Health care is changing rapidly, and we are building on our experience as innovative pharmacy educators to better prepare our graduates to be exemplary health-care professionals in a system that seeks to be more collaborative, efficient, and effective.
Health Care Is Changing
Employers Want More
At the same time, employers within and outside health care are increasingly seeking inquisitive individuals who are able to think critically, communicate clearly, adapt to change and work effectively in teams to solve complex problems. All too often, students possess great discipline-specific knowledge but lack the skills essential to survive in an increasingly competitive and global society.
We Are Innovating
As if the changes in health care and employer demands aren’t enough, the amount of information about health and medicines that aspiring health professionals must master has grown substantially. We no longer accept the outdated assumption that a professor’s job is to teach you everything you need to know. We recognize that you are a native of this highly interconnected world where information is easily available and freely accessible and technologies abound to support your learning.
In response, we have improved not only what we teach but how we teach to better position you for success.
Our Strengths Build Your Skills
At a time when innovation is crucial, we are building on our strengths to better prepare you with the skills you will need to improve human health and health care.
- We will foster habits of inquiry, innovation, and discovery.
- We will ensure that you are learning within complex systems of care.
- We will provide opportunities for you to function in and lead teams toward improvement and change.
For an in-depth look at our perspective on pharmacy education, read “A Renaissance in Pharmacy Education at the University of North Carolina at Chapel Hill” in the North Carolina Medical Journal (PDF link).
- Introduces you to the foundational pharmaceutical sciences, which are the building blocks of pharmacy
- Gives you the solid foundation you’ll need to start working with patients and health-care professionals
- Early experiences in the real-world practice of pharmacy followed by reflection and discussion
- Hands-on pharmacy innovation and problem solving
- Small-group and large-classroom experiences to further learning, professional development, and career-path exploration
- Begins the summer after the first year.
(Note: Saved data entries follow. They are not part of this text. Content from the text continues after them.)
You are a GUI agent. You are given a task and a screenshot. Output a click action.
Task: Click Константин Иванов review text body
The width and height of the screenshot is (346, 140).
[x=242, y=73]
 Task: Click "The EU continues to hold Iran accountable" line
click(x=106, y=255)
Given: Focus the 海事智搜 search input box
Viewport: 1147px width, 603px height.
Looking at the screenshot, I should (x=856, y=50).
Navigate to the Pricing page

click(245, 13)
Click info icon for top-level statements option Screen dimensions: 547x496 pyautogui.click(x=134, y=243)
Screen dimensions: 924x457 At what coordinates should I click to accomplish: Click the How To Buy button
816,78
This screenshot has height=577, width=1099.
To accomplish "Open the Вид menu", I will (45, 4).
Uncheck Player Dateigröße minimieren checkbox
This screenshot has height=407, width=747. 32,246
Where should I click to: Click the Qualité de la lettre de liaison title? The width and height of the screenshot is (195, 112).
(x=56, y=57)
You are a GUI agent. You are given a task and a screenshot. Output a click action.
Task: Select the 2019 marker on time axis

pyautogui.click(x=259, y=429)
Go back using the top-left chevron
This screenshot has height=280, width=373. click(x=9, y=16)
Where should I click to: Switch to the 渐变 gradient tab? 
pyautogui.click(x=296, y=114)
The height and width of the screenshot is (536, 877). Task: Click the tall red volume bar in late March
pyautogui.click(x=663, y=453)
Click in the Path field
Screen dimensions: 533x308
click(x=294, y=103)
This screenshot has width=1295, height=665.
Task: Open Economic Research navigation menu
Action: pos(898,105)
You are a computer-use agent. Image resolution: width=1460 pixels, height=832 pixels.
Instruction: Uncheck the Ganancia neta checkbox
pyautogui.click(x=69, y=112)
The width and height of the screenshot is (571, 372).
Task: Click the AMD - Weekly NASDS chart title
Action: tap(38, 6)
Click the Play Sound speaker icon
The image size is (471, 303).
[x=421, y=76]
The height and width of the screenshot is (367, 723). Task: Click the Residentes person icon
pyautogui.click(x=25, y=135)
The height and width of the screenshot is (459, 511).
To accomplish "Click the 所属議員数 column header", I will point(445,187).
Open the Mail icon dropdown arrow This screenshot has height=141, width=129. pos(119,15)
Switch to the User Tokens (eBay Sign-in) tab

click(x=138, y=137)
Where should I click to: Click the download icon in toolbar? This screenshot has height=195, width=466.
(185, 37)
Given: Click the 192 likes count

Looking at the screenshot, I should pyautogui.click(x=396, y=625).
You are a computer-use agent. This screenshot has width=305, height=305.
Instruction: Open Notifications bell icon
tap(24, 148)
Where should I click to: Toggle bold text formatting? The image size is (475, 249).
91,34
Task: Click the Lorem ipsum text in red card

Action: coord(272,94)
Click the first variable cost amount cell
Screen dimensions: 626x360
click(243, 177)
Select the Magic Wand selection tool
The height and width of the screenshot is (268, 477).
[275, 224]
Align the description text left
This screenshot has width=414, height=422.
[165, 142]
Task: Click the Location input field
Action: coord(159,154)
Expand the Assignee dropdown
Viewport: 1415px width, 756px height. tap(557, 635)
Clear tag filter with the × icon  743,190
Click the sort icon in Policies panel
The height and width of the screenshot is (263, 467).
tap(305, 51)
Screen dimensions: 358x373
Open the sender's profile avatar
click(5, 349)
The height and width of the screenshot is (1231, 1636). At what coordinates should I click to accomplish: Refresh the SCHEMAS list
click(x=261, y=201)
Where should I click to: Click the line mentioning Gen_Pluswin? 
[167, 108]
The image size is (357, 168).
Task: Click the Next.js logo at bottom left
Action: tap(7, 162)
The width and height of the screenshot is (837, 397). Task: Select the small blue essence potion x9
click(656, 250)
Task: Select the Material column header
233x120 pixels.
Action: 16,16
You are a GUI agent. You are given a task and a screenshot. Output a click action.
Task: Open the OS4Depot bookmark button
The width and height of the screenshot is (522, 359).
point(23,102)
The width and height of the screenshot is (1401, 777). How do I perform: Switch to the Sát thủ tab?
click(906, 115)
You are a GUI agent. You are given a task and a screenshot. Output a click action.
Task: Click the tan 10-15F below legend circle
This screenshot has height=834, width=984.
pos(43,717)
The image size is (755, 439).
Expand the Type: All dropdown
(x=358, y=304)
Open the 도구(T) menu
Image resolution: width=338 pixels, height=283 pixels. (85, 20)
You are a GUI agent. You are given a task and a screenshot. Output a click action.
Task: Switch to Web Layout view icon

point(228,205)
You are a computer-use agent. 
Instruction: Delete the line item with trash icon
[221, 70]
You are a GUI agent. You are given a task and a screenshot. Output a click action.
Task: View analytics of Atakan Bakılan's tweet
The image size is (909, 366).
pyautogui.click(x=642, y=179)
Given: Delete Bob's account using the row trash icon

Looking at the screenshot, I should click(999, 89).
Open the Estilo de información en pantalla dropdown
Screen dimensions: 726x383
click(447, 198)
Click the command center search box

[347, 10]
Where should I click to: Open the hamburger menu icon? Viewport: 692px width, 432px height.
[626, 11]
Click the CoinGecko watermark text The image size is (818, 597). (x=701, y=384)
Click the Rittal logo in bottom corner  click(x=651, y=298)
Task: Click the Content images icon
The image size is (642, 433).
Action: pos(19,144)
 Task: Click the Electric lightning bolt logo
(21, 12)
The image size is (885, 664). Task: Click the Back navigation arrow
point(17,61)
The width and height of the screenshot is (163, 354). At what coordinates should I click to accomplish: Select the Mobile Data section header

- Numerous advanced patient-care and elective rotations
- Opportunities for you to mature your approach to pharmacy practice and to define your career path
Change Is Here
Health care is evolving rapidly. Pharmacists must grow and change with it. A successful practitioner will be able to do the following:
- Participate as an integral member of the health-care team
- Evaluate and create new opportunities to improve patient care and care delivery
- Act responsibly, ethically, and professionally at all times
- Shape policy and lead change in the profession and in health care
It’s impossible for us to teach you everything you’ll ever need to know. And we embrace that fact.
What we will do is ensure that you develop a deep understanding of the foundations of the pharmaceutical sciences, pharmacy practice, and patient care.
And we’ll do much more.
The Much More
Our curriculum maximizes interaction between student and professor. Our faculty will inspire you and foster in you a collection of skills and habits of mind that will set you apart as a scholarly and inquisitive practitioner who will learn throughout your lifetime.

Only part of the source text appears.